Is it faster to constantly assign a value or compare - delphi

I am scanning an SQLite database looking for all matches and using
OneFound:=False;
if tbl1.FieldByName('Name').AsString = 'jones' then
begin
OneFound:=True;
tbl1.Next;
end;
if OneFound then // Do something
or should I be using
if not(OneFound) then OneFound:=True;
Is it faster to just assign "True" to OneFound no matter how many times it is assigned or should I do the comparison and only change OneFuond the first time?
I know a better way would be to use FTS3, but for now I have to scan the database and the question is more on the approach to setting OneFound as many times as a match is encountered or using the compare-approach and setting it just once.
Thanks

Your question is, which is faster:
if not(OneFound) then OneFound:=True;
or
OneFound := True;
The answer is probably that the second is faster. Conditional statements involve branches which risks branch mis-prediction.
However, that line of code is trivial compared to what is around it. Running across a database one row at a time is going to be outrageously expensive. I bet that you will not be able to measure the difference between the two options because the handling of that little Boolean is simply swamped by the rest of the code. In which case choose the more readable and simpler version.
But if you care about the performance of this code you should be asking the database to do the work, as you yourself state. Write a query to perform the work.

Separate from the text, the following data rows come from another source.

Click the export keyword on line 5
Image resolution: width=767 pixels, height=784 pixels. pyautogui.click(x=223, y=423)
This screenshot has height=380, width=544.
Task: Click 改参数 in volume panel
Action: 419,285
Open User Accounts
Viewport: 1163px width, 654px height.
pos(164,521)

It would be better to change your SQL statement so that the work is done in the database. If you want to know whether there is a tuple which contains the value 'jones' in the field 'name', then a quicker query would be
with tquery.create (nil) do
begin
sql.add ('select name from tbl1 where name = :p1 limit 1');
sql.params[0].asstring:= 'jones';
open;
onefound:= not isempty;
close;
free
end;
Your syntax may vary regarding the 'limit' clause but the idea is to return only one tuple from the database which matches the 'where' statement - it doesn't matter which one.
I used a parameter to avoid problems delimiting the value.

1. Search one field
If you want to search one particular field content, using an INDEX and a SELECT will be the fastest.
SELECT * FROM MYTABLE WHERE NAME='Jones';
Do not forget to create an INDEX on the column, first!
2. Fast reading
But if you want to search within a field, or within several fields, you may have to read and check the whole content. In this case, what will be slow will be calling FieldByName() for each data row: you should better use a local TField variable.
Or forget about TDataSet, and switch to direct access to SQLite3. In fact, using DB.pas and TDataSet requires a lot of data marshalling, so is slower than a direct access.
See e.g. DiSQLite3 or our DB classes, which are very fast, but a bit of higher level. Or you can use our ORM on top of those classes. Our classes are able to read more than 500,000 rows per second from a SQLite3 database, including JSON marshalling into objects fields.
3. FTS3/FTS4
But, as you guessed, the fastest would be indeed to use the FTS3/FTS4 feature of SQlite3.
You can think of FTS4/FTS4 as a "meta-index" or a "full-text index" on supplied blob of text. Just like google is able to find a word in millions of web pages: it does not use a regular database, but full-text indexing.
In short, you create a virtual FTS3/FTS4 table in your database, then you insert in this table the whole text of your main records in the FTS TEXT field, forcing the ID field to be the one of the original data row.
Then, you will query for some words on your FTS3/FTS4 table, which will give you the matching IDs, much faster than a regular scan.
Note that our ORM has dedicated TSQLRecordFTS3 / TSQLRecordFTS4 kind of classes for direct FTS process.

Related

How to go to the last record in results of ado.locate (Delphi)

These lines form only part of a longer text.